I have been spending a fair amount of time lately with young colleagues and the children of close friends, all of whom are working mothers of little ones.  I hear them lamenting the intensity of the pressure that they feel to be great Mom’s, great wives, housekeepers, cooks, cleaning ladies, soccer cheerleaders. Many of them wish, desperately and aloud, for “one day to myself!”

I hear them.  Man, I remember, so well, when my one true desire in life was to have an entire afternoon without having to meet anyone’s needs.  A few hours of blissful silence in which I might daydream, listen to music, nap, eat cookies, paint my toenails bright red.  That isolation and solitude sounded like Heaven to me in those days, when I was scrambling to keep up with the demands of a husband and three kids while teaching other people’s children all day.

I remember that wish.

Now I find myself at home on a beautiful Sunday, all alone to do whatever I would like.  Paul is away on a hike with a friend.  He was away overnight last week with our kids, and will be away all of next weekend hiking with two of our oldest friends. I’m happy for him! Mostly.  In the old days, the thought of an entire weekend home alone was absolutely paradise.  I would have been packing his bags and making his lunch……
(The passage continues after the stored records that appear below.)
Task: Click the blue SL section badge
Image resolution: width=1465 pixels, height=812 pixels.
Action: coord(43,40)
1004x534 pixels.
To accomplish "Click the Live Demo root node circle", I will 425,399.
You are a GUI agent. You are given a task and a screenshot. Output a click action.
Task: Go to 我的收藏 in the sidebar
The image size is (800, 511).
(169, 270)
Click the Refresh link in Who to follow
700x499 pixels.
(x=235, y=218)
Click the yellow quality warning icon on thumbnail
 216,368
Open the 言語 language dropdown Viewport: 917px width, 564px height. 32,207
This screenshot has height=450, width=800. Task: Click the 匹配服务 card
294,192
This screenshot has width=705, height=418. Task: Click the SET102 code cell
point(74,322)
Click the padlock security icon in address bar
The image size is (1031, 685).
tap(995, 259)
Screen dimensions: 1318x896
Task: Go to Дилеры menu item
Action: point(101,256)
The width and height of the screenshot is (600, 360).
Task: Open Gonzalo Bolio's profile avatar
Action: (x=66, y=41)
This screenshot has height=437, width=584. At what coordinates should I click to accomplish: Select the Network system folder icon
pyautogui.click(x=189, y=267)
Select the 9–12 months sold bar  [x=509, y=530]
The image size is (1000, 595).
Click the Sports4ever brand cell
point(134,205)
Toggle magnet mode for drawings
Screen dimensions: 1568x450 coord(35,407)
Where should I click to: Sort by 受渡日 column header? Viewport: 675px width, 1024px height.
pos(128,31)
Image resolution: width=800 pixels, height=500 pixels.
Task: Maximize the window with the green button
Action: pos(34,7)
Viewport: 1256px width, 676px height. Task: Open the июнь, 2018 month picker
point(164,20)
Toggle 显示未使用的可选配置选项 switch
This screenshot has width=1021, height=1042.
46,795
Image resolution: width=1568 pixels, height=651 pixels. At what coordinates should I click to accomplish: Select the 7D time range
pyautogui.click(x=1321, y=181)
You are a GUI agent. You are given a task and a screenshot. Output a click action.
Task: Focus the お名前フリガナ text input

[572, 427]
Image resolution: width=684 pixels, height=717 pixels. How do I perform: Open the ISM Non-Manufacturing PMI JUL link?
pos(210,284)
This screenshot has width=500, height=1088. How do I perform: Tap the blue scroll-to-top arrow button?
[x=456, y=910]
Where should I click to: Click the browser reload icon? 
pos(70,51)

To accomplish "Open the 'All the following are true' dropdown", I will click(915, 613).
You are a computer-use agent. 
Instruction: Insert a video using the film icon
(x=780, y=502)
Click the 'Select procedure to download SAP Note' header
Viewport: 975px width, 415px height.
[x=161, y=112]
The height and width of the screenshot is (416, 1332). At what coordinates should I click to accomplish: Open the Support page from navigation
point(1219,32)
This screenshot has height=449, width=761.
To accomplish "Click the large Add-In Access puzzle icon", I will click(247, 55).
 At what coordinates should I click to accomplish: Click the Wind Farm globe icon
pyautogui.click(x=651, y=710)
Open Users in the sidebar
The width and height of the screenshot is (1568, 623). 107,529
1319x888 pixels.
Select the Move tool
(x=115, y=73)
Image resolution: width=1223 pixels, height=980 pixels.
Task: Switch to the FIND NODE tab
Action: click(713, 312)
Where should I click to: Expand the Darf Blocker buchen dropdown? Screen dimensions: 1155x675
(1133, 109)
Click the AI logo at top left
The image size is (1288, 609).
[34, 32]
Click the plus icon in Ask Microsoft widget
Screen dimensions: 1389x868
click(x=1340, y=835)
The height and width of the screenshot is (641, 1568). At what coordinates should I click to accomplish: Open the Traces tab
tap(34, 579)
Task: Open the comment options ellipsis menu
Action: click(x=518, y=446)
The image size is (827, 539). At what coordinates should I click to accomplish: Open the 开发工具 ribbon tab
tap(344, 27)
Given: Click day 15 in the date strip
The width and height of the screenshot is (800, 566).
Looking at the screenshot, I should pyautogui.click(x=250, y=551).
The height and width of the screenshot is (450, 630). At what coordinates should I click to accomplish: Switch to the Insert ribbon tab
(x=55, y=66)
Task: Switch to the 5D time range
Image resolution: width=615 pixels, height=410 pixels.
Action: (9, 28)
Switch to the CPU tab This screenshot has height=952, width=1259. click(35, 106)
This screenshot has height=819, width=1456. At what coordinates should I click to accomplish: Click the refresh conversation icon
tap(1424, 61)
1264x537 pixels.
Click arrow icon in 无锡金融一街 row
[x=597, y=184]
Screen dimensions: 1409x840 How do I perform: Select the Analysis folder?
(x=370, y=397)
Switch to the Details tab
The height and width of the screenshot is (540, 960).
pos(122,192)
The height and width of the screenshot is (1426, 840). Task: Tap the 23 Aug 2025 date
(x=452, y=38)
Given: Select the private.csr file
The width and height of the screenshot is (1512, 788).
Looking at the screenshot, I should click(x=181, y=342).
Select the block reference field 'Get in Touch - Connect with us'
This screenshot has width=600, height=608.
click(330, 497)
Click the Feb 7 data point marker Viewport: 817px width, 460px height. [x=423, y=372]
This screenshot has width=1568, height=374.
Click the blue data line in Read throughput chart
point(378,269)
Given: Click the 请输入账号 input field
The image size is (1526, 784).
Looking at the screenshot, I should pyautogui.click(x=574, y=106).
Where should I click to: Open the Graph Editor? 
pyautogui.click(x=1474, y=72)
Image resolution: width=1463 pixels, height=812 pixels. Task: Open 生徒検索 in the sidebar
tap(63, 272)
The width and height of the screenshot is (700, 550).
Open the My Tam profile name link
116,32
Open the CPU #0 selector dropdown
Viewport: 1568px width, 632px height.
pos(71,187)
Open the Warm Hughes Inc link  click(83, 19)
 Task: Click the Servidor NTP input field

But this is now.  This is the life of the empty nest.  This is the second Sunday with me home alone. The dogs and I took a nice long walk.  I made my breakfast and enjoyed it over the Sunday paper.  I did some gardening and weeding, washed the floors, threw in a load of laundry.  I read for a while, made some bread, worked on some ideas for the next to last week of school.

Everything is neat and clean.  Everything is done.

I am sitting on the sofa, counting the minutes until Paul comes home so I will have someone to talk to.

I miss the demands that came with being the Mom.  I miss the action, the noise, the need, the endless list of things that I needed to do.  I miss my usefulness.

And that, my friends, is the key to my current distress.  I have a great job, good friends, a loving family.  I read, I write, I bake, I garden.  But I can’t seem to find anything in life that makes me feel useful, in the primal way that motherhood made me feel it.

“Be careful what you wish for.”

I think I’m having too much of a good thing.